A Reasonable measurement of both coordinate and momentum?

[MichPod]

Can a reasonable observable operator be defined which measures a two-component observable, first component for the approximate coordinate and the second for the approximate momentum (so that the precision of each measurement do not contradict Heisenberg inequality)?

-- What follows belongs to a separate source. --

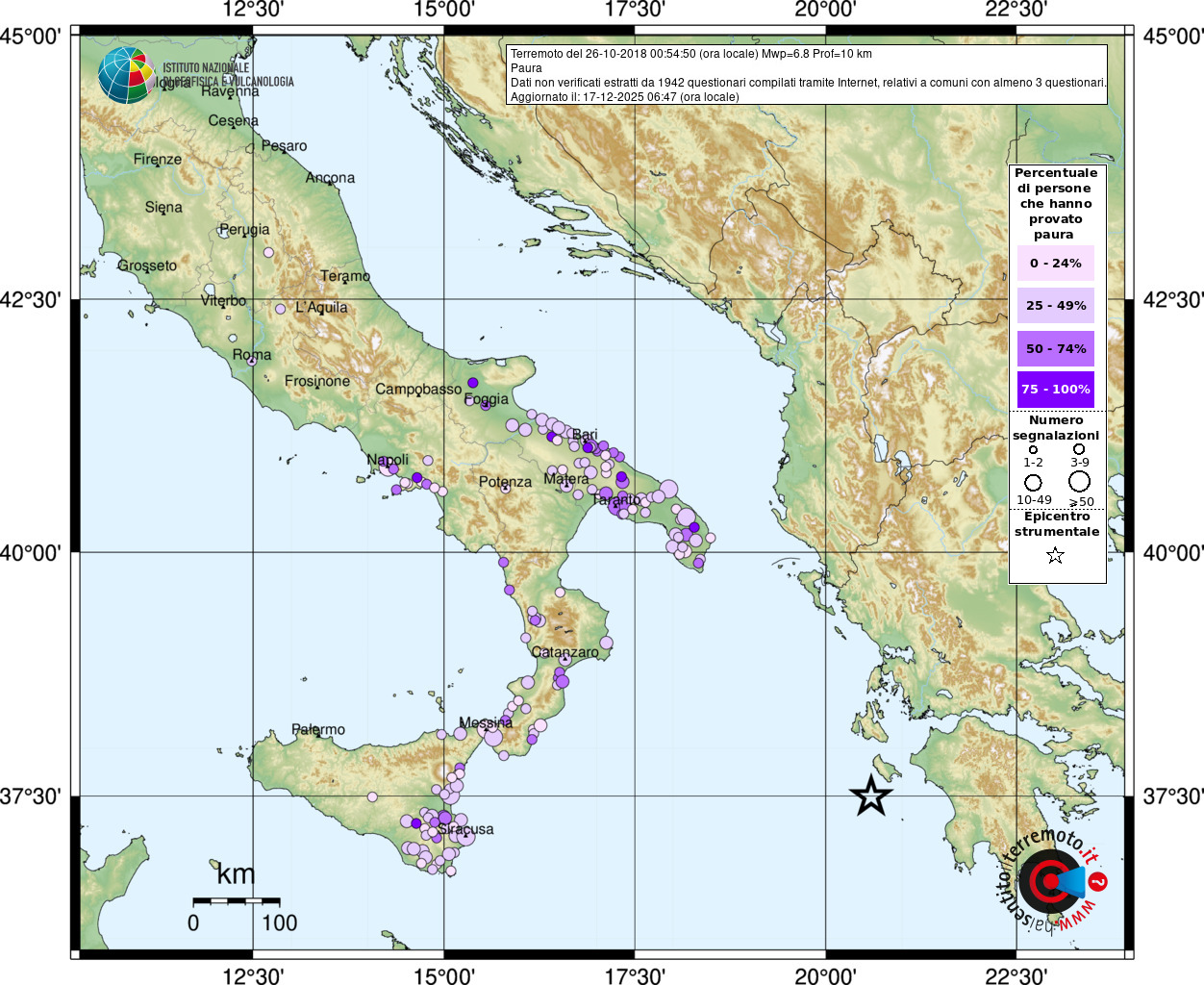Click the Foggia city label
Screen dimensions: 1204x985
[x=487, y=399]
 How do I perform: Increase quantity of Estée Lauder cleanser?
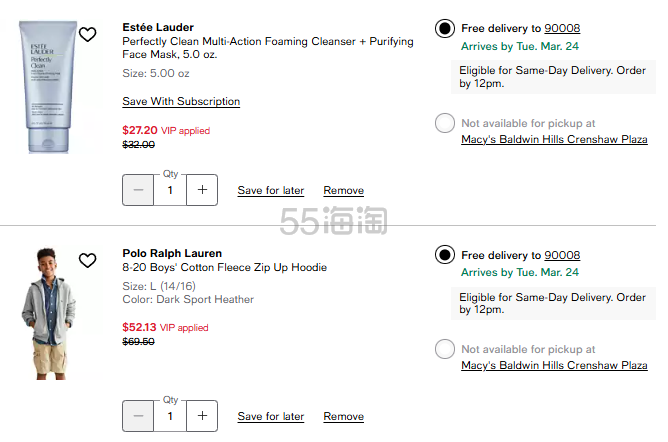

I am actually thinking of how to define formally a problem of measuring of the particle speed inside a barrier (for quantum tunneling effect), i.e. can we reasonably ask what is the momentum of the particle inside the barrier? We, of course, can ask what is the average momentum or a momentum distribution, but what about asking what is the momentum IF the particle COULD BE found in some region? Can this sort of problems be reasonably interpreted in the terms of QM?

 

[mfb]

You could make a Fourier transformation of "particle wavefunction in space but limited to the box" and consider this as momentum distribution for the particle in the box. I'm not sure how meaningful that would be, however.

 

[A. Neumaier]

There are POVMs for the simultaneous (and inaccurate) measurement of position and momentum.

 

[bhobba]

There are POVMs for the simultaneous (and inaccurate) measurement of position and momentum.

A POVM is a generalization of the normal measurements you learned about in your QM textbooks. Physically it comes about from using a probe to observe a system then observing the probe, but these days is often taken as the fundamental kind of observation in QM. The important Gleason's theorem, which has a reputation as hard to prove, is much easier using POVM's than the normal Von-Neumann measurements, for example.

See:
http://www.quantum.umb.edu/Jacobs/QMT/QMT_Chapter1.pdf

Thanks
Bill